-- What the exercise asks --
Rewrite the data from the line containing "Given: Click the" to the line containing "Image resolution: width=441", replacing "site title" with "page heading" and leaving everything else unchanged. Omit the pictures from your answer.

-- Dataset rows --
#####
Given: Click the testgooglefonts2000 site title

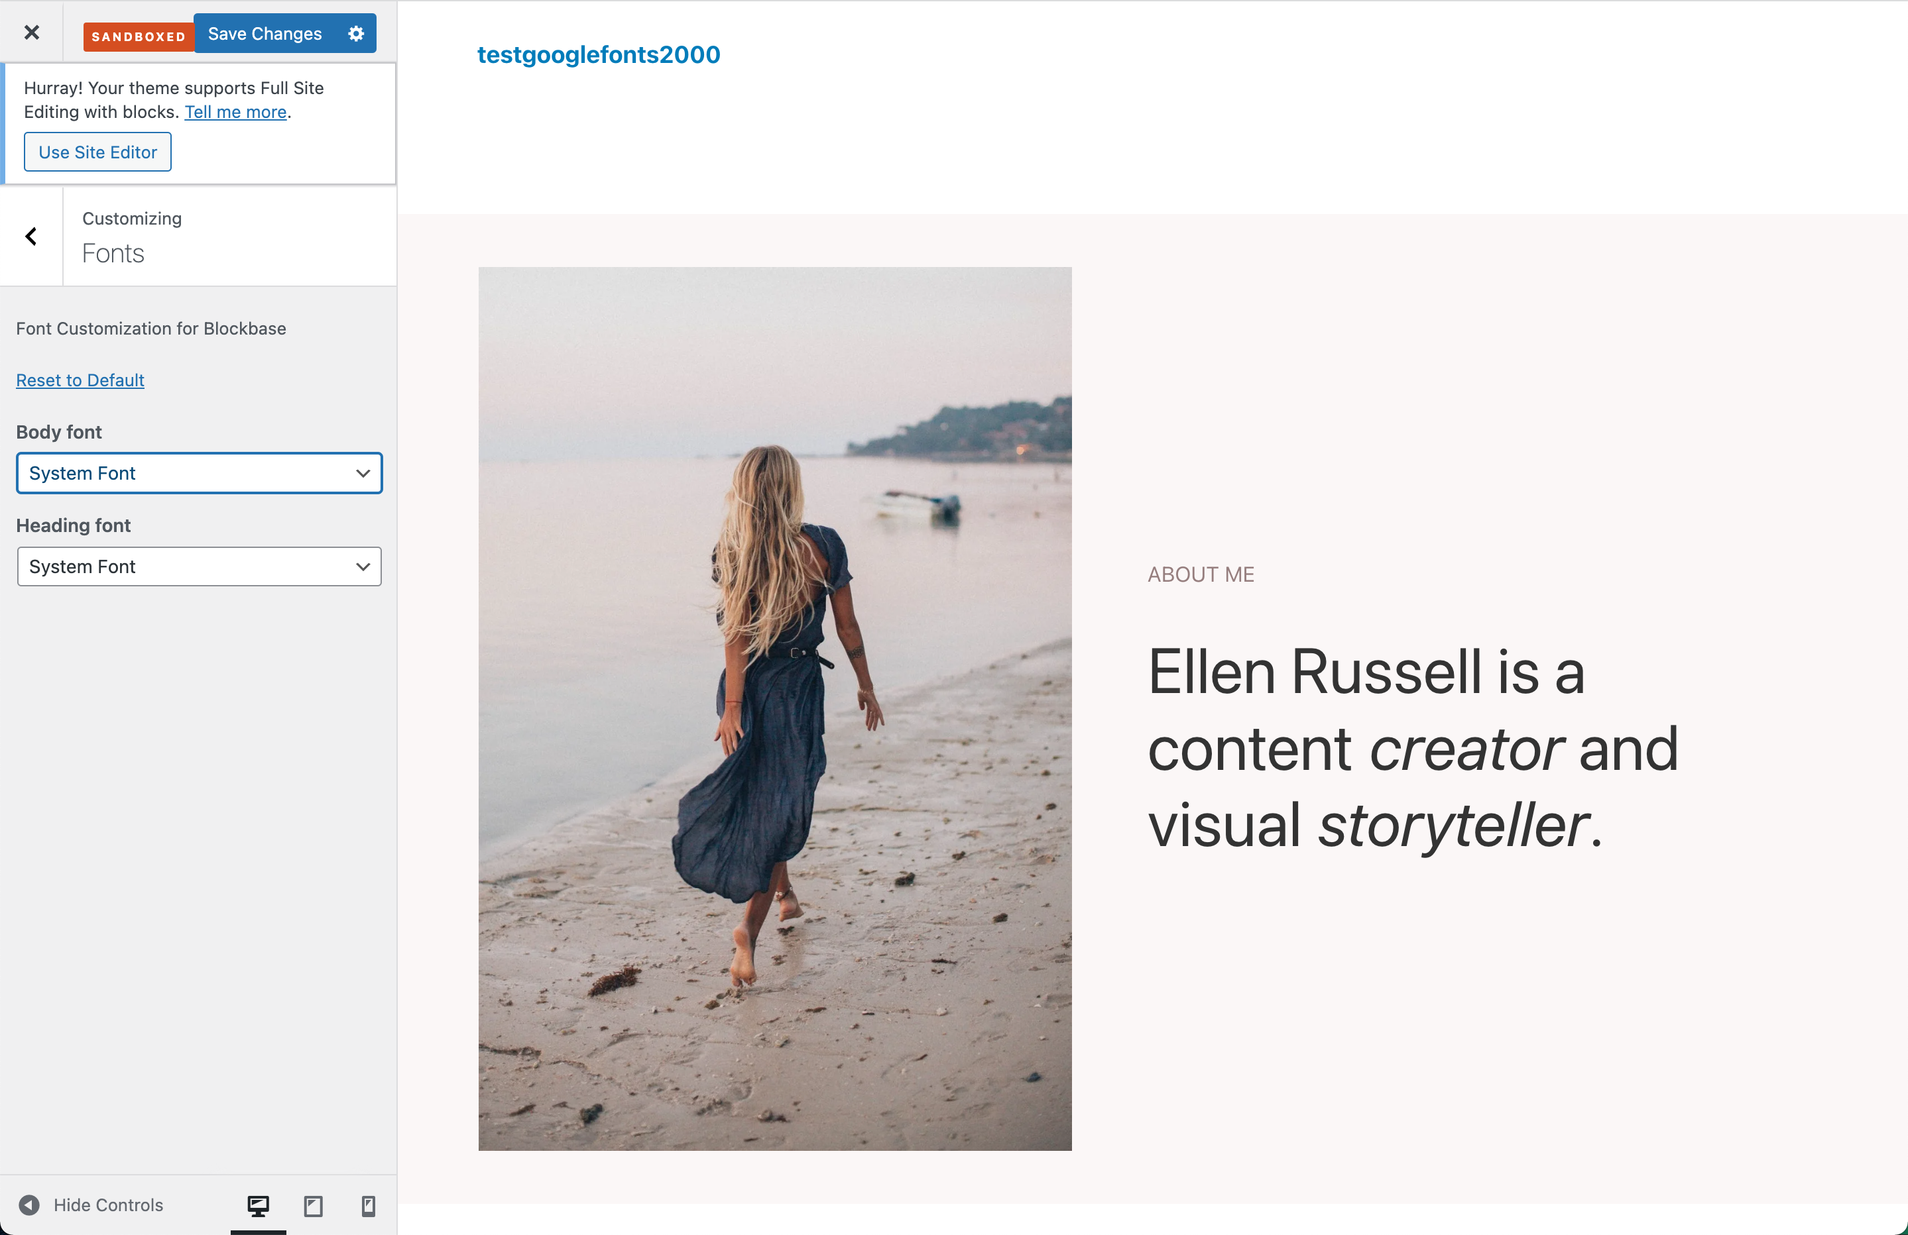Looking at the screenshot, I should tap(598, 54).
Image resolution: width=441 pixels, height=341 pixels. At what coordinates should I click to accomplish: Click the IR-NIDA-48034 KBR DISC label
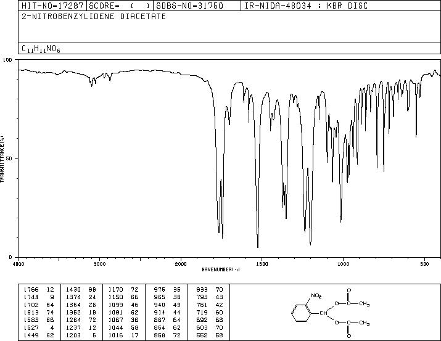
#####
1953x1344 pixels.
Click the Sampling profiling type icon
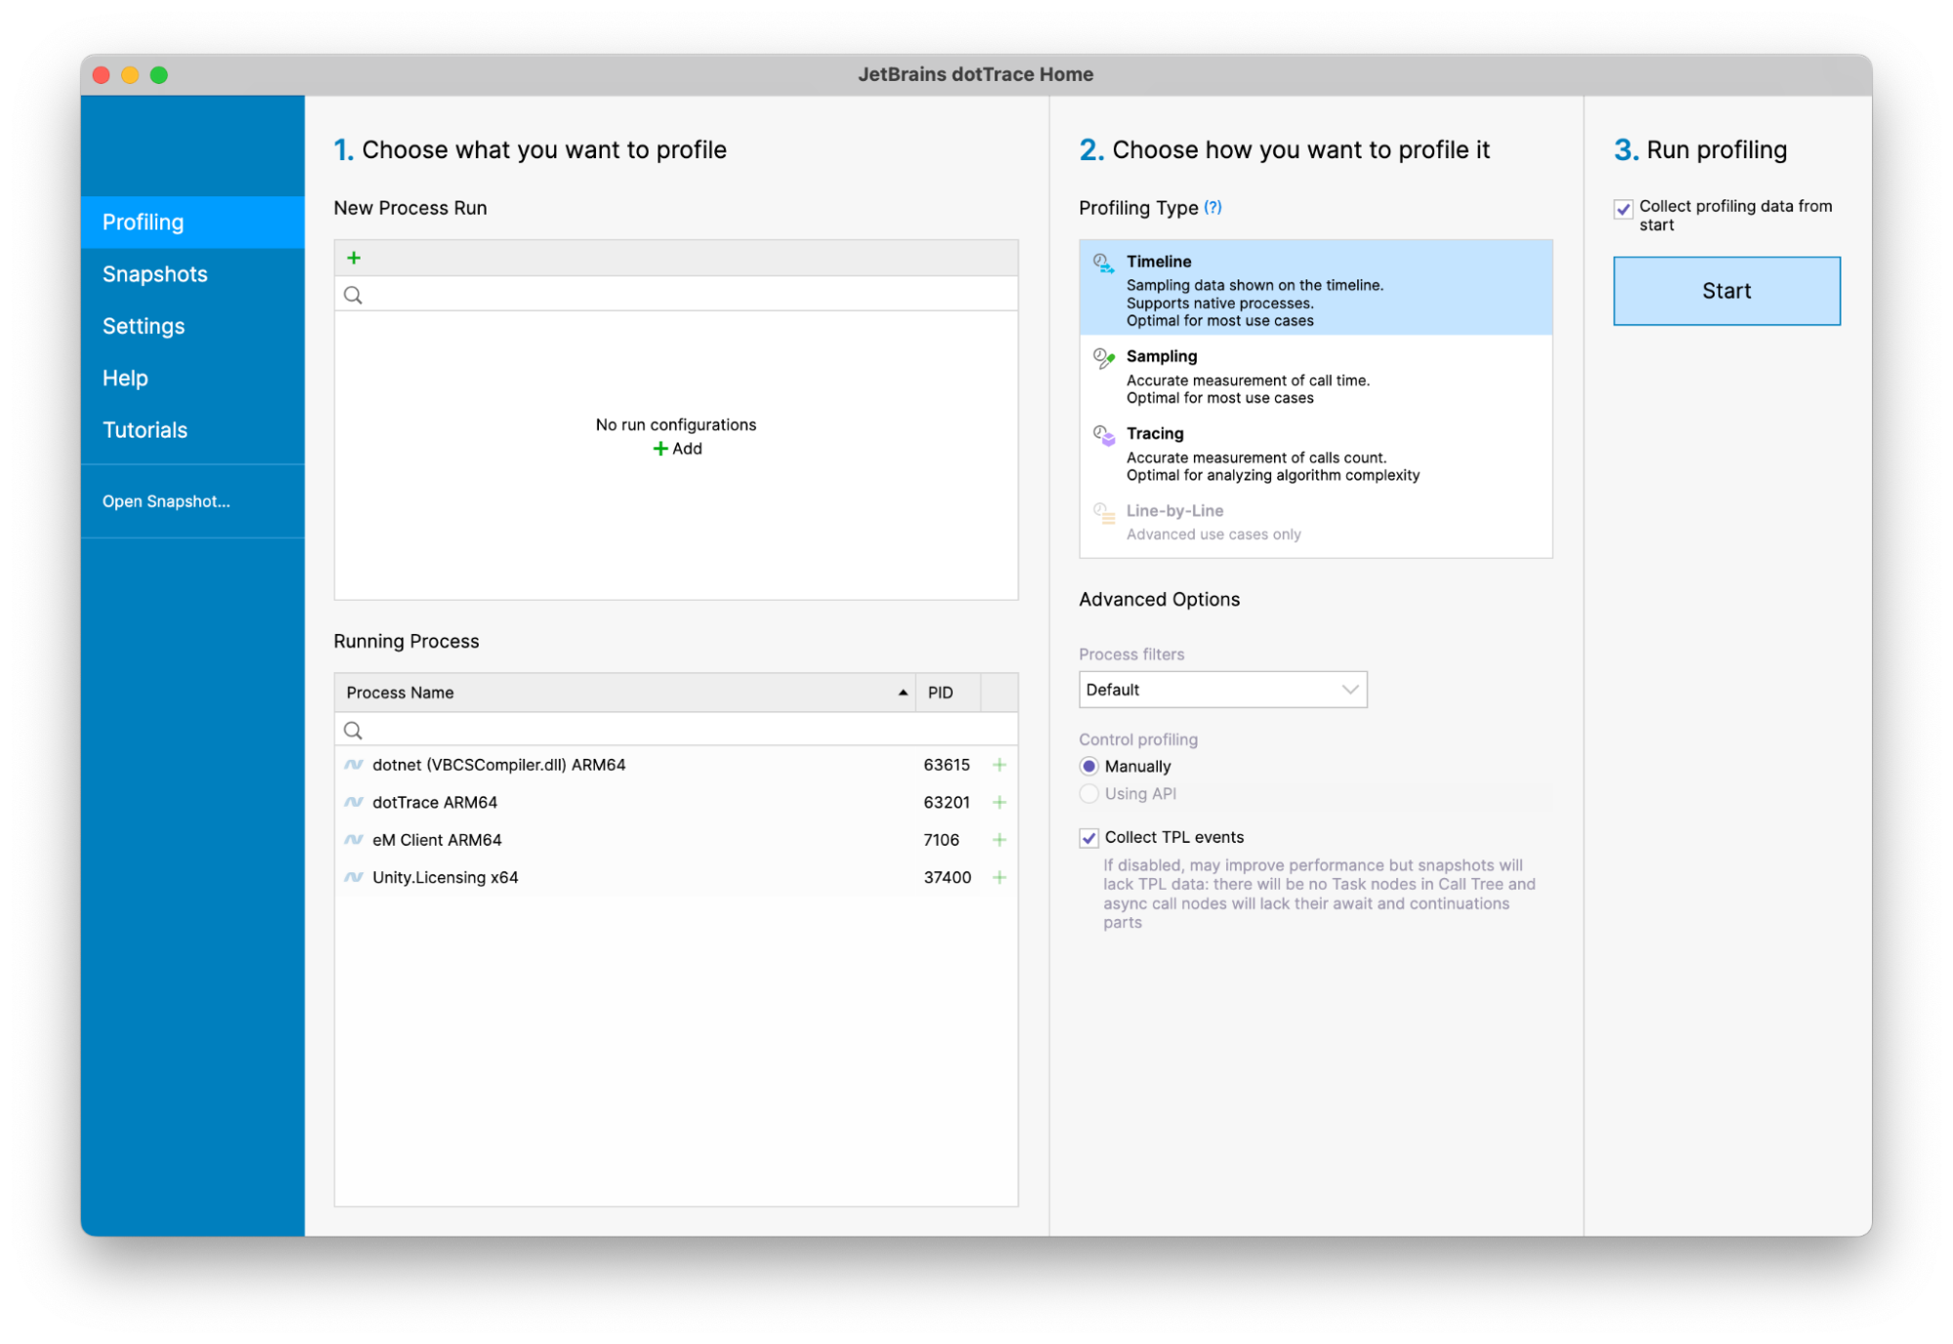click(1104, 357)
#####
-- Solution to the problem --
Given: Click the testgooglefonts2000 page heading

Looking at the screenshot, I should tap(598, 54).
Image resolution: width=441 pixels, height=341 pixels. At what coordinates should I click to accomplish: Click the IR-NIDA-48034 KBR DISC label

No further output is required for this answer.